In the continuous effort to enhance the performance of generative AI services, Professor Jongse Park and his team from KAIST School of Computing, in collaboration with HyperAccel Inc., have introduced a groundbreaking NPU core technology. This new core not only boasts impressive performance metrics but also excels in energy efficiency, addressing the growing memory demands of advanced AI models like OpenAI’s ChatGPT-4 and Google’s Gemini 2.5. The research is set to be presented at the ‘2025 International Symposium on Computer Architecture (ISCA 2025)’, highlighting its innovative nature.

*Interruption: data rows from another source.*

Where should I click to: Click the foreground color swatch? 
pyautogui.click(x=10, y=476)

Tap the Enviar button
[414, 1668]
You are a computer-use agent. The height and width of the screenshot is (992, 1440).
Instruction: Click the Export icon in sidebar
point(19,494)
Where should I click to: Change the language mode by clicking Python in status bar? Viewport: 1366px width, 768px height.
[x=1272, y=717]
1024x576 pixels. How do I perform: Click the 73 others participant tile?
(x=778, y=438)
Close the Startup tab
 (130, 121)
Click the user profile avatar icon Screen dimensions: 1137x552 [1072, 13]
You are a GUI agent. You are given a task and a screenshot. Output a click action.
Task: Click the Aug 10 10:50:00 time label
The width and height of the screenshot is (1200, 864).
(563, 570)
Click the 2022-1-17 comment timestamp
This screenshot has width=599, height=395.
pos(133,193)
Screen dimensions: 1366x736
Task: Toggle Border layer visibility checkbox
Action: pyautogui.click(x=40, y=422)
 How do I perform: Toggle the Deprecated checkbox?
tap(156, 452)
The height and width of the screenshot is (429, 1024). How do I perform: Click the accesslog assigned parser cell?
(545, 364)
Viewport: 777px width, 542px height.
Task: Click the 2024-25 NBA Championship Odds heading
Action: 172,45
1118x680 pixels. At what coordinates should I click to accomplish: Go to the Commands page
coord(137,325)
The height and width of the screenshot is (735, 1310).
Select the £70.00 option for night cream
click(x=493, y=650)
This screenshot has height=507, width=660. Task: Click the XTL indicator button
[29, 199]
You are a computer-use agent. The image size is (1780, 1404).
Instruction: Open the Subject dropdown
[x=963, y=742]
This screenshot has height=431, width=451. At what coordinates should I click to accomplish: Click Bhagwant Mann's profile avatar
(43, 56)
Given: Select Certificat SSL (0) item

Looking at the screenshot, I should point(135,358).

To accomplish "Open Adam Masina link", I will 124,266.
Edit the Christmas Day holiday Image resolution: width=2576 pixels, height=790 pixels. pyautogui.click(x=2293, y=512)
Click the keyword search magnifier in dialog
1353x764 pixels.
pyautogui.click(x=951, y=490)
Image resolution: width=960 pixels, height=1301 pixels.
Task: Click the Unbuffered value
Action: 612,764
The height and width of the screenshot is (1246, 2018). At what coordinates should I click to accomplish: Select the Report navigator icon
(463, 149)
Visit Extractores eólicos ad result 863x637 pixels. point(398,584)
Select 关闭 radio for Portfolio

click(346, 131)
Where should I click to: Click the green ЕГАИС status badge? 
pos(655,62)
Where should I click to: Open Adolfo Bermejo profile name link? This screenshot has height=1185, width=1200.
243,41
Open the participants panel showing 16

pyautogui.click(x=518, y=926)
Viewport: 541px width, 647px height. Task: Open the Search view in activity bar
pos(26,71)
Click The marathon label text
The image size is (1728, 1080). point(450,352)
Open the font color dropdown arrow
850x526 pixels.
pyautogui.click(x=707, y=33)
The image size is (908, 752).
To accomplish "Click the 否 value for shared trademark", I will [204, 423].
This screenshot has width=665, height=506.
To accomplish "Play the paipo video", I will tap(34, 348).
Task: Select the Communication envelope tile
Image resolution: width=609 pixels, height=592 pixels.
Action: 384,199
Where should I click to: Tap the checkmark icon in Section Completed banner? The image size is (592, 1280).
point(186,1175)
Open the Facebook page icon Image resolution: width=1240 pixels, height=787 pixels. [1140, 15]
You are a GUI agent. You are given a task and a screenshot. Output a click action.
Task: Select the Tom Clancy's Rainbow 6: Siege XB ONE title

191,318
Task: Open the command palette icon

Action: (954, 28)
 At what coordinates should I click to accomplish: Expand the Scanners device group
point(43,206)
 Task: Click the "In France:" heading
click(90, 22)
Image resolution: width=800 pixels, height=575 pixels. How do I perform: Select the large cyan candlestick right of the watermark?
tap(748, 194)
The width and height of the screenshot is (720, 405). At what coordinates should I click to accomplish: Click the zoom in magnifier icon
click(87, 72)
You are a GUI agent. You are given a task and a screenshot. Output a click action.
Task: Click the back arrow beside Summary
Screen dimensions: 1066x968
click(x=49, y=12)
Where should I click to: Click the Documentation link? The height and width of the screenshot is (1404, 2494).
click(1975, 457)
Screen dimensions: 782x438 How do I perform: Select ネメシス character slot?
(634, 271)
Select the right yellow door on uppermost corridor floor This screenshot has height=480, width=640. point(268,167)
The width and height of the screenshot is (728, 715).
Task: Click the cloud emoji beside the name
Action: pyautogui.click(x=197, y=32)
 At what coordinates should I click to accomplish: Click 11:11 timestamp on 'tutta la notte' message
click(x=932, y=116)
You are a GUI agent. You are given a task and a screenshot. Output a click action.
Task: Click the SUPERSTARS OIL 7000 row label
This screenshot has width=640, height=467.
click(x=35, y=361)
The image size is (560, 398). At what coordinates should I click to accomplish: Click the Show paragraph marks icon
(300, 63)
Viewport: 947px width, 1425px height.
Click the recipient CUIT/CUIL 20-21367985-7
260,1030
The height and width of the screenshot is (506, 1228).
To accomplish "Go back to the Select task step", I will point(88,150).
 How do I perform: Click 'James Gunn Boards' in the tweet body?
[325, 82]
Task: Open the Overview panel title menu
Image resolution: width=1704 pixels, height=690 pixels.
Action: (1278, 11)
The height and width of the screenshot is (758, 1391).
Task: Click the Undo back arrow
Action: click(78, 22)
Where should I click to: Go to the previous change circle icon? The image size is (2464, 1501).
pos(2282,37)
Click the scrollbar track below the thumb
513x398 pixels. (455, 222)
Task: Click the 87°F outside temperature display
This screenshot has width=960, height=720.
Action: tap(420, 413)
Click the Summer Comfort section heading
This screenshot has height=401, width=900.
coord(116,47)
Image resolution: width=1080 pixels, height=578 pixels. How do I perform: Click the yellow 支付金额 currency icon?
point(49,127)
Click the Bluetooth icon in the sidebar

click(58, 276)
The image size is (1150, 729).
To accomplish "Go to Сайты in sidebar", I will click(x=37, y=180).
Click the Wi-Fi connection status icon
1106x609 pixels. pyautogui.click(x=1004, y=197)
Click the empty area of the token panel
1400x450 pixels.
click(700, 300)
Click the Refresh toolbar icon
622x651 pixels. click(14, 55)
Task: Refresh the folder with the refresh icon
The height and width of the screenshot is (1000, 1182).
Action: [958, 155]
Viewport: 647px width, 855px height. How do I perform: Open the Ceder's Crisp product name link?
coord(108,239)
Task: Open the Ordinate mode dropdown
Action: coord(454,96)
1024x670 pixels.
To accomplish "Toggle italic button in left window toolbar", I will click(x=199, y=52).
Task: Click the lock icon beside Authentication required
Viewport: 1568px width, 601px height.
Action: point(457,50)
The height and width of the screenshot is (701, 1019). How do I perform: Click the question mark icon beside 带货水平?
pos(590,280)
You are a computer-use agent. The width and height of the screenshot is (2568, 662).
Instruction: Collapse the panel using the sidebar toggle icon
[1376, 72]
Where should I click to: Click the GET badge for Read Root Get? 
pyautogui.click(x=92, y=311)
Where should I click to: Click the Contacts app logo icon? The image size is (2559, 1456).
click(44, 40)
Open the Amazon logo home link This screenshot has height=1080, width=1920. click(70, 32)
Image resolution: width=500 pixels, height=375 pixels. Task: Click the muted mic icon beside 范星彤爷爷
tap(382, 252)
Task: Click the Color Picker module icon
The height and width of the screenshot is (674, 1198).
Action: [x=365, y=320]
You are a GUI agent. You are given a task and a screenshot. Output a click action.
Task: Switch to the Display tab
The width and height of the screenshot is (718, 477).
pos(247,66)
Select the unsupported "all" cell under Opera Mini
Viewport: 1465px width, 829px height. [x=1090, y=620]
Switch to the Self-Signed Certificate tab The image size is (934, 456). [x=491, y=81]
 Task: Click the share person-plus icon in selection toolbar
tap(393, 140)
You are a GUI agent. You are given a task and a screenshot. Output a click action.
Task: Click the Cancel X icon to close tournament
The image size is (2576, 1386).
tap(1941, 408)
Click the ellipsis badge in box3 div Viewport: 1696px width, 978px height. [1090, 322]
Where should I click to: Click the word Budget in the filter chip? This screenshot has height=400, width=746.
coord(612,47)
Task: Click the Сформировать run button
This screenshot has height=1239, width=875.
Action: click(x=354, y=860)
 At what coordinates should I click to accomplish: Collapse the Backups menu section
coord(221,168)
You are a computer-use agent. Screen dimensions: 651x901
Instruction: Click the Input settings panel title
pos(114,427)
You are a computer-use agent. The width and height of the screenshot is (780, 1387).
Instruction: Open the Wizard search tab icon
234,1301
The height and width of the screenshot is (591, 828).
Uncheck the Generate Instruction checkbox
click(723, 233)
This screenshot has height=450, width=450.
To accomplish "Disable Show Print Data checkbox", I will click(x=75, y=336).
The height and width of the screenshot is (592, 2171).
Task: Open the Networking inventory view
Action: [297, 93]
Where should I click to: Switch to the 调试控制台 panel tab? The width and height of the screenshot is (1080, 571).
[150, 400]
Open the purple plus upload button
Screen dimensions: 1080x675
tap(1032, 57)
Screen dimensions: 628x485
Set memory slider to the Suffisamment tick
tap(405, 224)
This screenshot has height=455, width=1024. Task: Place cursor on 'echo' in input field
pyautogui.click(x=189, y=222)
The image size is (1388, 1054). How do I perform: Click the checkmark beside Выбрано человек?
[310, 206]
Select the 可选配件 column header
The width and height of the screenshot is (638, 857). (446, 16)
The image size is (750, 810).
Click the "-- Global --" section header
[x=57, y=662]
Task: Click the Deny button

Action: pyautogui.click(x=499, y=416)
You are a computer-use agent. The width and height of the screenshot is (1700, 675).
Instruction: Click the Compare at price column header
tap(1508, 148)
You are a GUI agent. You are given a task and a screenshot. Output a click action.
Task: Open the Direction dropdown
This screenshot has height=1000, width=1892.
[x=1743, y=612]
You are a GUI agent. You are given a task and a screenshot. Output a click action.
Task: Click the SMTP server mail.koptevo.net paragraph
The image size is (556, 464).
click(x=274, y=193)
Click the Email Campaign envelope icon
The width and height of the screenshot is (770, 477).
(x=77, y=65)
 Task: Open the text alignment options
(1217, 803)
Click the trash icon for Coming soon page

The primary objective of the study is focused on optimizing performance for large-scale generative AI applications by streamlining the inference process without compromising accuracy. This innovation is recognized for its integrated design of AI semiconductors and system software, which are essential for AI infrastructure.
Unlike traditional GPU-based AI systems that require multiple units to meet memory bandwidth and capacity requirements, the NPU core technology introduced here utilizes KV cache quantization, transforming resource utilization. This approach reduces the number of devices needed, ultimately lowering costs associated with building and operating generative AI platforms.
Central to the hardware architecture is an adaptation that maintains compatibility with existing NPUs while incorporating advanced quantization algorithms and page-level memory management. These enhancements ensure optimal utilization of available memory resources, improving operations efficiency and reducing power consumption.
- Cost-effectiveness: With superior power efficiency compared to cutting-edge GPUs, operational costs are anticipated to decrease significantly.
- Broader Implications: Beyond AI cloud data centers, this technology is expected to revolutionize the AI landscape, enabling environments like ‘Agentic AI’.
With a remarkable 60% performance enhancement over traditional GPUs while consuming 44% less power, this achievement underscores the potential of NPUs in developing robust and sustainable AI solutions. As AI technology continues to evolve rapidly, the outcomes of this research mark a pivotal moment in advancing state-of-the-art AI ecosystems.